Tag Archives: rose

Action Figure: Training Involution #134

The Cabal Fang external focus of the month is Spirit and the internal focus is the Rose (prayer).  How in the world, you may wonder, can an external focus be Spirit?  By putting your insides on the outside — by putting your spirit into action.  Here’s an excerpt from the Cabal Fang Study Course:

In Mettlecraft month you harden that which is soft; in Spirit Month you temper that which is hard so that it becomes flexible.

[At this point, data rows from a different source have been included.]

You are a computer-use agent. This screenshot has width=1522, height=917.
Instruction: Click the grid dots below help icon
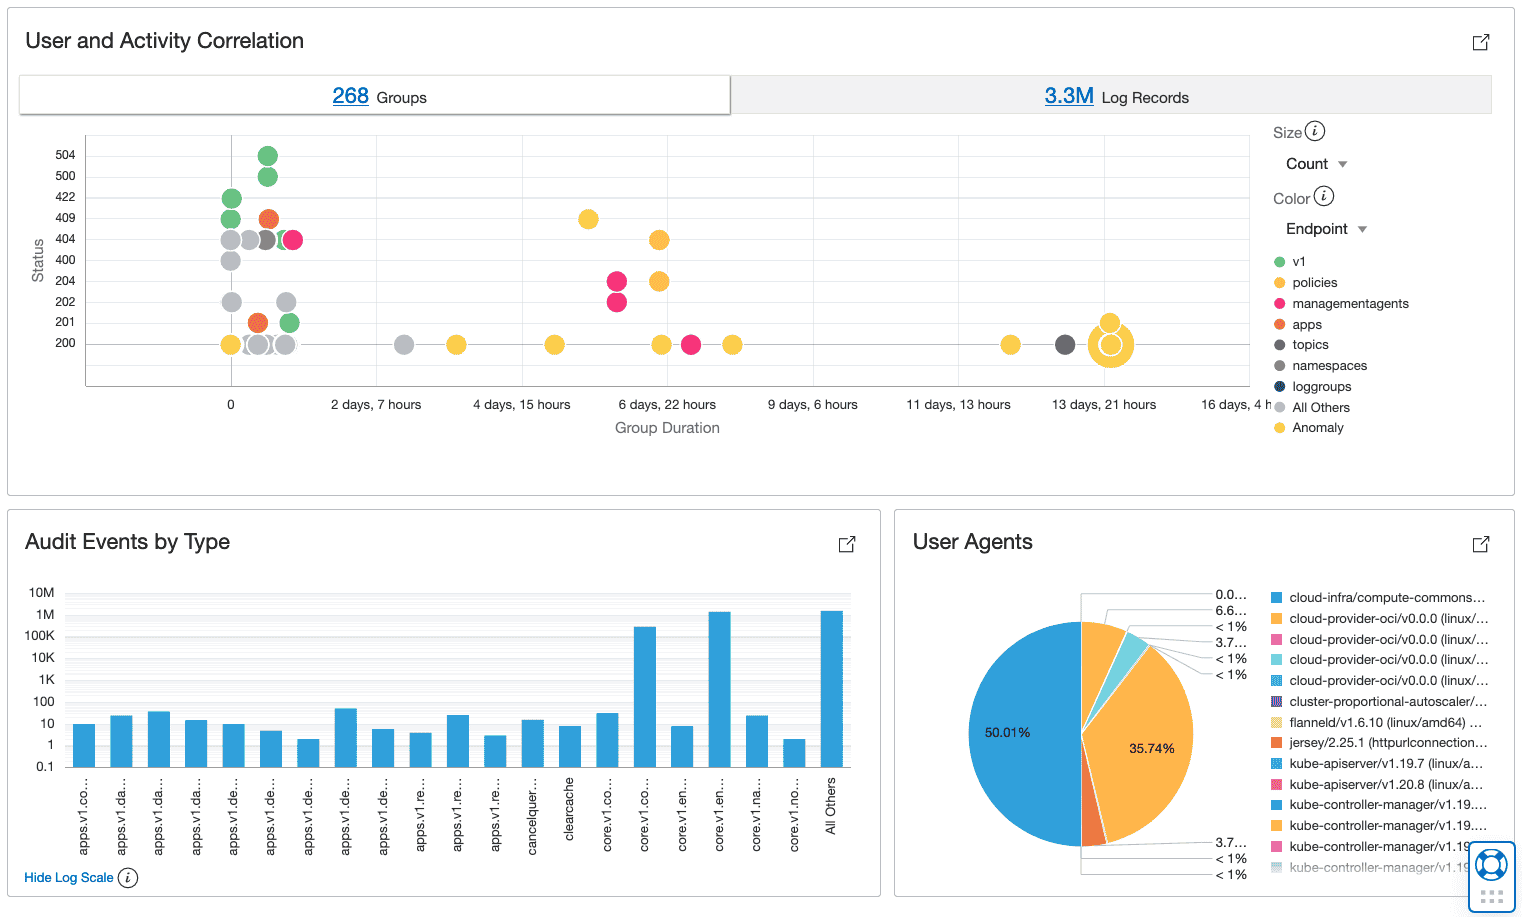1491,897
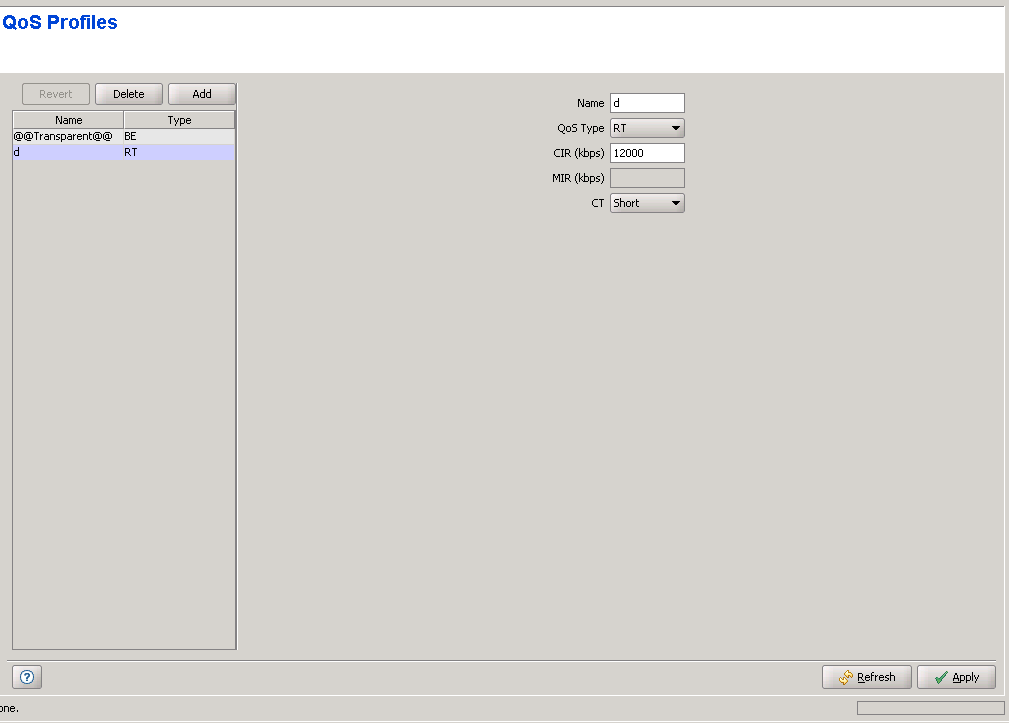Screen dimensions: 1009x723
Task: Sort list by Type column header
Action: pos(179,120)
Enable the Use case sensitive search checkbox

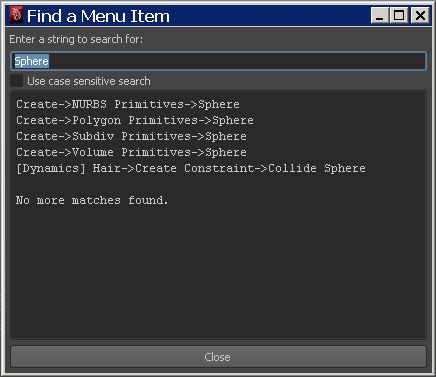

As the old sage Lao Tzu said, strength and hardness are associated with death, while softness and flexibility are associated with life.  Aspire to maturity and strength without being jaded and inflexible, to being childlike and full of life without being naïve and helpless.

Spirit month means that you show your spirit in action.  The month the group here in Richmond is collecting food and money to feed the homeless.  We’ll be delivering what we’ve collected to the local chapter of Food not Bombs next Sunday 12/16, and then we’ll be hanging out to physically prep and cleanup a meal.

What are you going to do this month?

Action Figure: Training Involution #134

  • 30 minutes of action.  Warm up thoroughly.  Then set a repeating timer for 10 minutes.  For the first 10 minutes, complete as many sets as you can of 4 Jackknife Push-ups (HSPUs if you’re advanced), 4 Sit-outs, 4 Jump Squats, and 4 Wrestling Shots.  For the next 10 minutes, go at your heavy bag, punching and kicking with constant contact.  Then, for the final 10 minutes, go for a run.  Advanced players, add a weighted vest (I used a #5).  Constitutional trial rules apply for the entire half hour: take as few 12-count breaks as possible — push!
  • Pray for 10 minutes.  Even atheists can pray, because “to pray” simply means “to ask.”  Assume your posture of choice, regulate your breathing, and spend 10 minutes in prayer.  Ask your god or higher power what you could do, personally, this month, to physically put your spirit into action for the benefit of your family or community.  If you’re an atheist, pray to Truth and try to tap into your subconscious.  When you’re done, formulate a plan.  Actually set a date for whatever you decide upon doing.

“Ask, and it shall be given you; seek, and ye. shall find; knock, and it shall be opened unto you: For every one that asketh receiveth; and he that seeketh. findeth; and to him that knocketh it shall be opened.” ~Matthew 7:7–8

Of the Secret Compass and the Rosy Cross

What started all of this was a post by Freeman about what is and is not occult, about what is healthy and what is not healthy about literalism and symbolism (by the way, Freeman is a very learned fellow, and if you are interested in Western Esotericism, you should follow his blog straight away).

Anyway, Freeman said, “Today, we still need to cultivate our balance, and I see the so-called occult revival as playing an important role in that, at least until we swing too far the other way. We can’t have only Plato or only Aristotle, or only symbolism or only literalism, and remain healthy.”

I agree with that completely, so much so that I’d like to elaborate.

The Rose Cross of the Golden Dawn

Freeman mentioned, quite rightly, that “the original Rosicrucian literature…was a corrective to Christian dogmatism that contained a balance of spiritual and empirical elements.”

The Hermetic Order of the Golden Dawn took up the cross, the Rosy Cross to be specific, and carried it into the 20th Century.  At the heart of Golden Dawn practice are two little rituals called the Qabalistic Cross and the Lesser Ritual of the Pentagram, the first and only rituals taught to members prior to initiation.

The Qabalistic Cross ritual is a re-envisioning of the Catholic or Orthodox crossing gesture that has been expanded into a complete exercise that includes some special words and visualizations.  Embedded within it you will find the Hermetic Quaternary, which is “To Know, to Will, to Dare, to Keep Silent.”  Each part of the Quaternary corresponds to a direction, to one of the four letters of the Tetragrammaton, and to a way of seeing.

  • To Keep Silent is to see mystically, which is to see yourself as an insignificant part of the Universal One (saying ATEH and touching the forehead).
  • To Will is to see magically, which is to see the universe as under your command and control (saying MALKUTH and pointing to the feet or lower tip of the spine)
  • To Know is to see gnostically, that is to know the universal truths in your bones (saying VEH GEBURAH and touching right shoulder)
  • To Dare is to see scientifically,  which is to doubt and test everything you see (saying VEH GEDULAH and touching left shoulder)

The enlightened person sees in all four ways at once without contradiction.  Both dipoles — the North/South/mystic/magic nor the East/West/gnostic/scientific — are viewed non-dualistically, which is perhaps why Hermeticism has been called “Western Zen.”

A compass rose. Note that it has a rose in the middle.

Now, it should come as a surprise to nobody that the thing one uses to stay on course is a compass, and the thing you draw on a map to ensure proper orientation is called a compass rose.

The rosy cross pictured on the left orients you on the map of the material plane.  The colorful one above does so on the spiritual map.